What’s Wrong With Cerulean, Anyway?
Iris was the daughter of the gods, Thaumas of the blue sea and Thaumas' ocean-nymph wife, Electra. She chose as her mission, color, because the sky was black and, of all the emergencies the other gods addressed, she felt the dark sky was the most critical.
She tried to paint the sky, jumping so high that when she came back down, she had left a streak in that dark night, a multicolored band--an arc of variegated ribbon.
Thus she became known as the goddess of the rainbow.
But even a thousand rainbows could not prevent the black from bleeding through. So she jumped so high that she found a green star in the night and pushed it to the world. But the sky turned green, which made all of the lush gardens invisible. She jumped again, so high, that she found a red star in the night and pushed it together with the green star.
"Oh, no," she lamented, for the sky was yellow, and when she jumped along it the streaks of her rainbows were only brown. "A yellow sky just won't do, nor will brown rainbows!" she complained. She jumped yet again, so high, and was able to locate a blue star and tether it, pulling it into the star that was the combined red and green.
The sky became bright, blinding white. She made another arc, but the colors of its rainbow were completely overwhelmed by the brightness of the white. "Who wants to live their lives with eyes closed?" she grumbled.
She had an idea. She looked about the blinding landscape and removed everything brown she could see. She removed the bark of the trees, the stink from the shit, and the mush from all mushrooms. The sky darkened somewhat, but was now gray.

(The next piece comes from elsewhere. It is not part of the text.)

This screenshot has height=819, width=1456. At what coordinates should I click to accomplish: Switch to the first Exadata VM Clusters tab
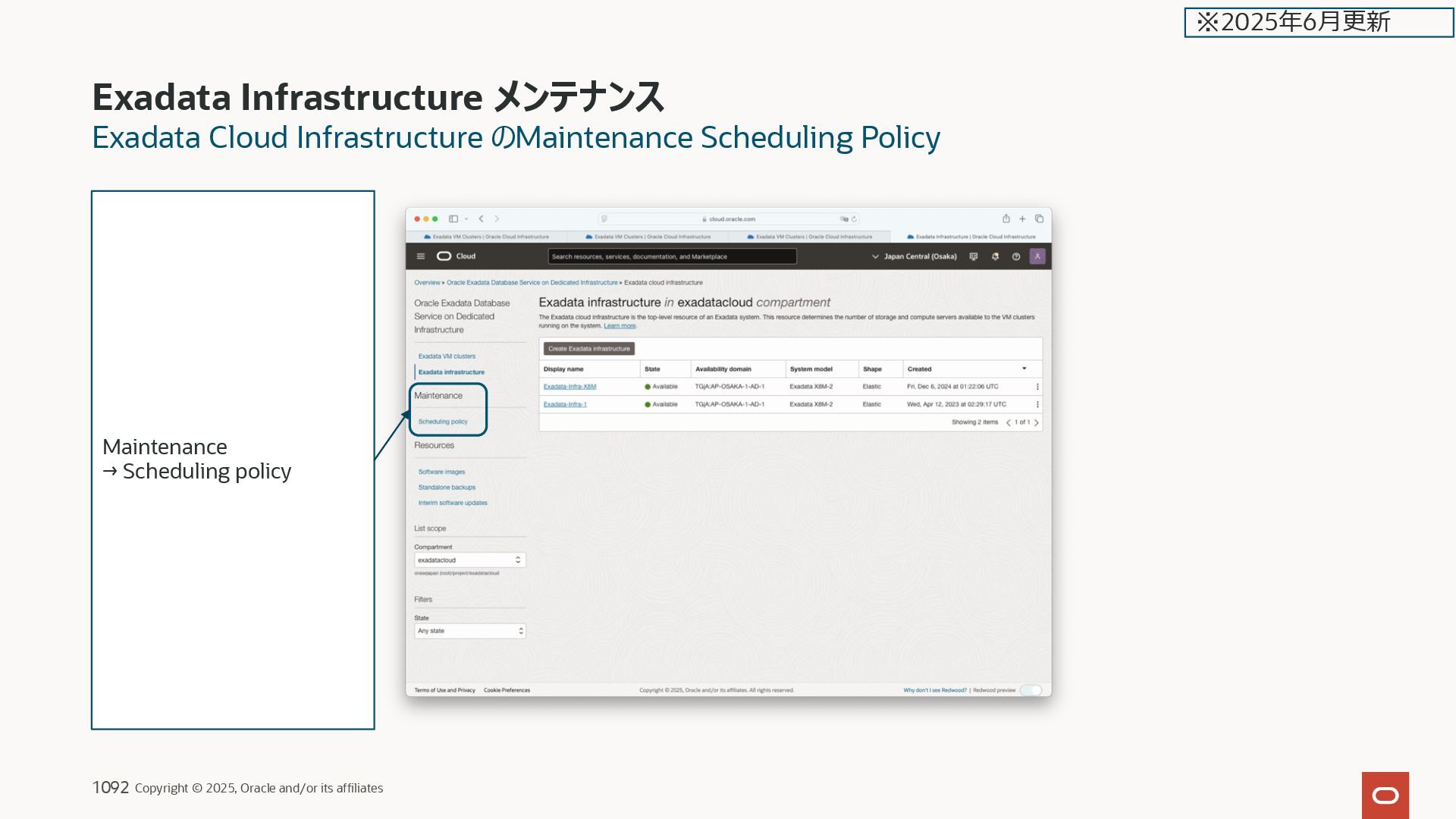487,237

She looked about the bland, dull, muted landscape and removed everything red she could see. She ate all of the apples, picked all of the roses, and coagulated any blood there was into dark scabs. She looked up at the sky and saw it was cerulean. "Almost," she huffed.

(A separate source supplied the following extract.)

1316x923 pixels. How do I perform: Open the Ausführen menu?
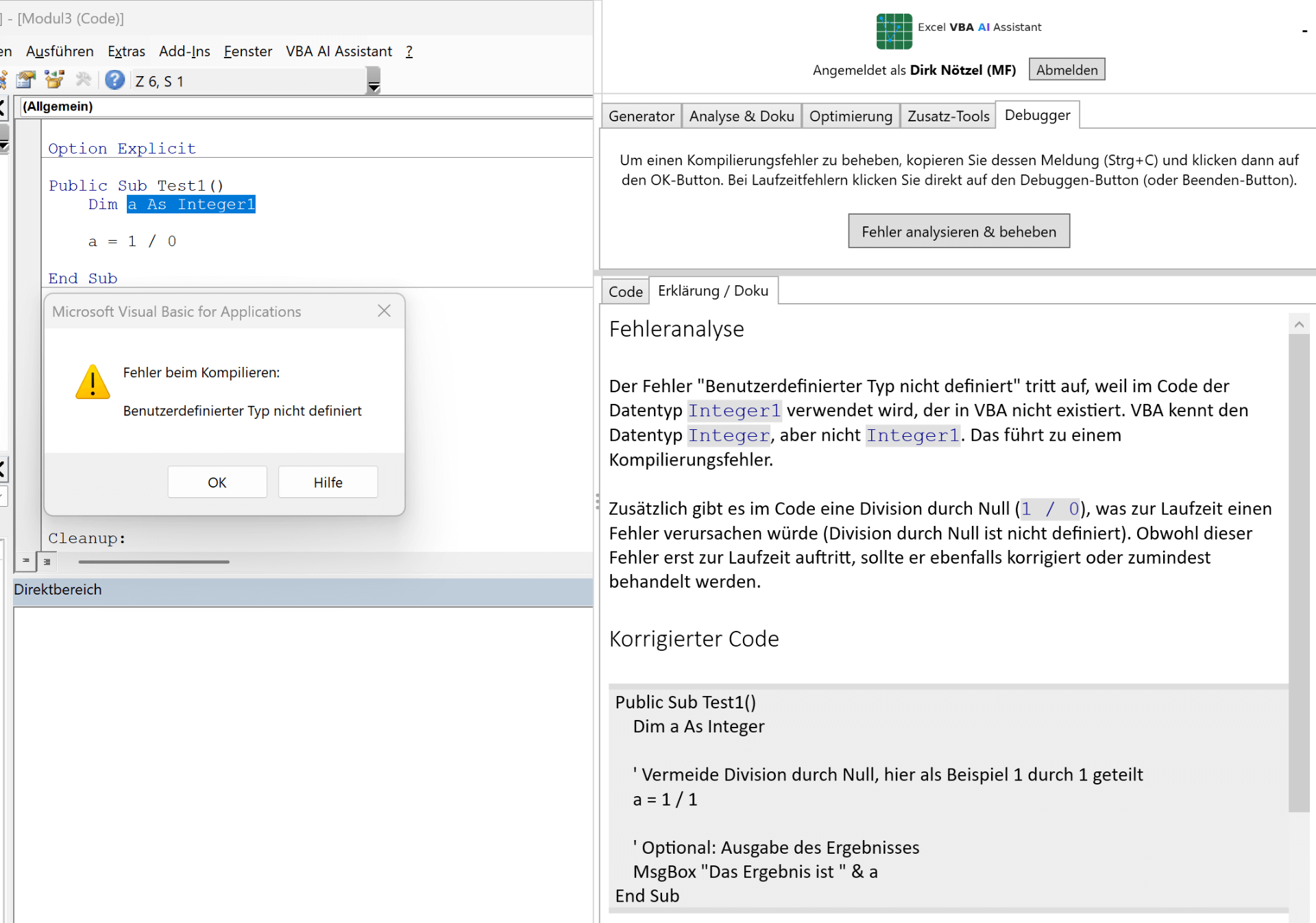pos(60,51)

She wondered about the green now. She wondered about removing the chlorophyll from the grass, the emeralds from the black shale and from ladies, and the hate from envy. But surely if she removed all the green, she calculated, she would be left with only a pure blue, which would wash out the blue in her rainbow, making each look like two--one of red, orange, yellow, and green, and another of indigo and violet.
"That not the way I will have my rainbows," she said. "Cerulean will have to do."
And she rested, for she saw that it was good.
MORAL OF THE STORY: If you live by the color wheel, don't look for complements when you're searching for rainbows.